TurnKey Linux's take on Ubuntu appliance development: KISS
Alon Swartz
alon at turnkeylinux.org
Wed Dec 16 08:04:41 GMT 2009
Soren Hansen wrote:
> On Mon, Dec 07, 2009 at 11:12:04AM +0200, Alon Swartz wrote:
>>> Could you elaborate on this a little bit? Lots of different ideas
>>> have been tossed back and forth on various mailing lists, IRC and
>>> other fora, so I'm not completely sure what you mean Debian packages
>>> were not designed for.
>> What this means is that Debian packages were never designed for
>> system-level integration. They're meant to be building blocks for a
>> system administrator who then glues them together to integrate a
>> production solution.
>
> I disagree.
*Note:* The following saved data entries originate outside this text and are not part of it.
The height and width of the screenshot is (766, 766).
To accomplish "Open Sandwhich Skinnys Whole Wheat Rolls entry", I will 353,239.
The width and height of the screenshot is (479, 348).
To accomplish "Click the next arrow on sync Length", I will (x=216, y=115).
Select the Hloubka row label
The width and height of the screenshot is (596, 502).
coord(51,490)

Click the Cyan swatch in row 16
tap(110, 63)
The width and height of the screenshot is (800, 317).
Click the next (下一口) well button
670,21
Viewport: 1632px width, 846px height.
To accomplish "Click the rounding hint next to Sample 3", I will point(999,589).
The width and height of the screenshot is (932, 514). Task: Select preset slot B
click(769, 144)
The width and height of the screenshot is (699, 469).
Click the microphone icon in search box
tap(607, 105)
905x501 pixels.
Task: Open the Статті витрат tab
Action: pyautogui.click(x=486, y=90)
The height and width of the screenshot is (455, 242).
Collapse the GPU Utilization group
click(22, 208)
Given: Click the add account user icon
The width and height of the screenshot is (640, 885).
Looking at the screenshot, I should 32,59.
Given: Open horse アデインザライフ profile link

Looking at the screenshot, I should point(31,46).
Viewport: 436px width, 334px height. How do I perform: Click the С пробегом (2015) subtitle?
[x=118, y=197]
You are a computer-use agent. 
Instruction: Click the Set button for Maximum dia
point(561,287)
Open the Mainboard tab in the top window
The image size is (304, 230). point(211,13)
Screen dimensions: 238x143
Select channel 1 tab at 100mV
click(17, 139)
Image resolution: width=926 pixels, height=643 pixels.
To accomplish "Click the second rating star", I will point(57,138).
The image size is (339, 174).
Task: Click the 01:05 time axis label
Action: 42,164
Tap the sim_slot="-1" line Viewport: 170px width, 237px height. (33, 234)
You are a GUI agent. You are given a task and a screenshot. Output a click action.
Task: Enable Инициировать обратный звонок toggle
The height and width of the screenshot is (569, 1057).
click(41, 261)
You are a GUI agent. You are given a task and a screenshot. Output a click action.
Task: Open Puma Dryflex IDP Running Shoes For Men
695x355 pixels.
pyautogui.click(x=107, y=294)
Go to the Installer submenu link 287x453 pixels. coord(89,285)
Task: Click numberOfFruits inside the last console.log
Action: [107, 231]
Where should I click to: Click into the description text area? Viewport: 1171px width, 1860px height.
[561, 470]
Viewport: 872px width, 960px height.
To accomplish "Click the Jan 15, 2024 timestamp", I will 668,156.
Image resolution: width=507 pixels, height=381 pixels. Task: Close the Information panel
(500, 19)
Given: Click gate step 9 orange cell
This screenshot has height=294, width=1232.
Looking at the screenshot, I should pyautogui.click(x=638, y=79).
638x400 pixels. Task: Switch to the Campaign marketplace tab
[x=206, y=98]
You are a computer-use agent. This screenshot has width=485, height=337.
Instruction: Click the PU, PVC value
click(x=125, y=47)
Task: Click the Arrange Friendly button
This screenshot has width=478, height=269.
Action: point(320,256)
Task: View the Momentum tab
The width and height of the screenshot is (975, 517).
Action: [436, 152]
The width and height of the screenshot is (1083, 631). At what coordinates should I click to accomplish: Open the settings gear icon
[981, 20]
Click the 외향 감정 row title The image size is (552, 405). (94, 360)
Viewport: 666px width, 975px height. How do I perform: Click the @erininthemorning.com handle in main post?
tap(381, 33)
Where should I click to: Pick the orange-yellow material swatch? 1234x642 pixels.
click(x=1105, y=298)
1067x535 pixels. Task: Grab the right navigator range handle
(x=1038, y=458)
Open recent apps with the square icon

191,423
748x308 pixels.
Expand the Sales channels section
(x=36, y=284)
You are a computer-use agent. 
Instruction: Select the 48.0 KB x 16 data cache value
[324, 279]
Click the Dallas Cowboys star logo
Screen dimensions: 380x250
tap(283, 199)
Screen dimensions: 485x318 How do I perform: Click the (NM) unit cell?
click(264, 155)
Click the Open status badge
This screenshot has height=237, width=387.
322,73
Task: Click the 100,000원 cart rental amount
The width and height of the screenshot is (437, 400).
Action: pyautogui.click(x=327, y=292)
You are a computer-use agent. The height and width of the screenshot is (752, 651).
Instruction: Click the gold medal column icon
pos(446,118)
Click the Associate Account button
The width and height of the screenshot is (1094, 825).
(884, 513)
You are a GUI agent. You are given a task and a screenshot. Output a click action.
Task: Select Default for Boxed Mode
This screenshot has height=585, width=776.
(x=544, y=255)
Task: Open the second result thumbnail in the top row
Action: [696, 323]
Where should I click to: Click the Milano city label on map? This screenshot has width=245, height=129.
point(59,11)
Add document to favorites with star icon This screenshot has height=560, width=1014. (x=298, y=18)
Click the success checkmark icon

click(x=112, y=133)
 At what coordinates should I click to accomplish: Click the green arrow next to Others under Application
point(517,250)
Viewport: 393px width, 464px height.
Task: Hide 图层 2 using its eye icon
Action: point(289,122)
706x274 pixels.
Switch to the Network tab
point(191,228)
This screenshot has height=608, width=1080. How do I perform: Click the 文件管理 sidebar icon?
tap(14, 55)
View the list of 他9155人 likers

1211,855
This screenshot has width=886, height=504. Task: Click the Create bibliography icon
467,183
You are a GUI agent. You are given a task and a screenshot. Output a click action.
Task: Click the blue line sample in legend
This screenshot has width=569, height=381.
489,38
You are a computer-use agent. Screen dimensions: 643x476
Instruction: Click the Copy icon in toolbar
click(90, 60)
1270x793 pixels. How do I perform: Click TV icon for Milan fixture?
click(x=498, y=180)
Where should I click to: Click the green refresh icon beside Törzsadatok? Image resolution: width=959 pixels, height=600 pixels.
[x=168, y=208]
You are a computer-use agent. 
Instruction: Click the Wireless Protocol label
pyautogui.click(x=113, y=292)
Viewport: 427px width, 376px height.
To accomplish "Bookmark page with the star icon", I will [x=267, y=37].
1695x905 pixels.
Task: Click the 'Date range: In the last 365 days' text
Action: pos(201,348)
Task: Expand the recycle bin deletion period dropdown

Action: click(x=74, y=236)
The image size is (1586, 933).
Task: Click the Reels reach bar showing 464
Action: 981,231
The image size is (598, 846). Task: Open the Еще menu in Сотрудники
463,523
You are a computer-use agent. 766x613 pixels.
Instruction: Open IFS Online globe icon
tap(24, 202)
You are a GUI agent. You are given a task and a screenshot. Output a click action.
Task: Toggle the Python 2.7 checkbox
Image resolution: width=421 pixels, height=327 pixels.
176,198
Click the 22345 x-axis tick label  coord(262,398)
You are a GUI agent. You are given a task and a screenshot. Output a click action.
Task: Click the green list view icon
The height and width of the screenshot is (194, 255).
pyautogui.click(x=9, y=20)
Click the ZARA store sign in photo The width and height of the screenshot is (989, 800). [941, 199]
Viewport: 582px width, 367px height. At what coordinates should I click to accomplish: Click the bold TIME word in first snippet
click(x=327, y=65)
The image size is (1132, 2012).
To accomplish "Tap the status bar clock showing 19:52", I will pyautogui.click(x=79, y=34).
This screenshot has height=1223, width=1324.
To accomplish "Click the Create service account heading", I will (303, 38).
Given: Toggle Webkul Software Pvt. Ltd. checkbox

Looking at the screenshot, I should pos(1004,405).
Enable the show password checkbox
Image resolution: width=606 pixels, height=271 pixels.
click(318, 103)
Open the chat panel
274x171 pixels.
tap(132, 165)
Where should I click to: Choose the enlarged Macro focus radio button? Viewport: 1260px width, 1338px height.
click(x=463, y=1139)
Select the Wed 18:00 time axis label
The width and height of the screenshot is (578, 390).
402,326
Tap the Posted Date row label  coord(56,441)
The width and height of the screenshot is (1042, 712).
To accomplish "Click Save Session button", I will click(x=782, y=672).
There's nothing in the deb file format, nor the Debian
> Policy that prevents this. It simply defines a very strict set of rules
> for how it can be accomplished. I completely acknowledge, that there's a
> /tradition/ in Debian for treating packages as platform building blocks
> that the administrator is supposed to integrate with each other to form
> a complete solution of some sort. I would love nothing more than to see
> this change in Ubuntu. We've made some progress on the mail server
> front, but I see no reason not to extend this much further.
>
>> There's no elegant way to do that with packages / meta-packages
>> precisely because they're not designed for this sort of thing. For
>> example, according to the Debian Policy Manual a package is not
>> allowed to edit configuration files of other packages.
>
> Indeed. That is exactly why we would add customisations to the packages
> themselves, or extend packages to offer an interface for other packages
> to change their configuration (like, e.g. postfix does it with
> postconf).
>
>> We love packages, but an appliance is a higher-level concept and it's
>> important to understand that.
>
> I realise that appliances are a higher-level concept. I just don't
> (yet?) see why that necessarily means that appliance-related
> customisations cannot live in the packages instead of being applied
> out-of-band.
>
>> For example, let's compare the LAMP stack with the MySQL appliance.
> [...]
>> LAMP stack and the MySQL appliance have very similar components, but
>> different usage scenarios and hence - different configurations.
>
> I don't see any reason why we couldn't ship both options in the mysql
> package. We could default to the current default and add a low priority
> debconf question asking which type you prefer and preseed that for the
> appliances. That way, all logic pertaining to mysql is contained in the
> mysql source package, but exposed to other entities for tweaking.
There are 2 distinct issues that have been referred to as one, so I
would like to take a step back and discuss them:
1. Extending packages to support different needs
I am all for this. Extending packages to support different use-cases is
a great idea, not a new one. I would love to see more innovation in this
area, appliances aside.
As Liraz mentioned in one of his posts, we initially started down this
path but quickly got bogged down with with package development and
maintenance, instead of focusing on building useful appliances.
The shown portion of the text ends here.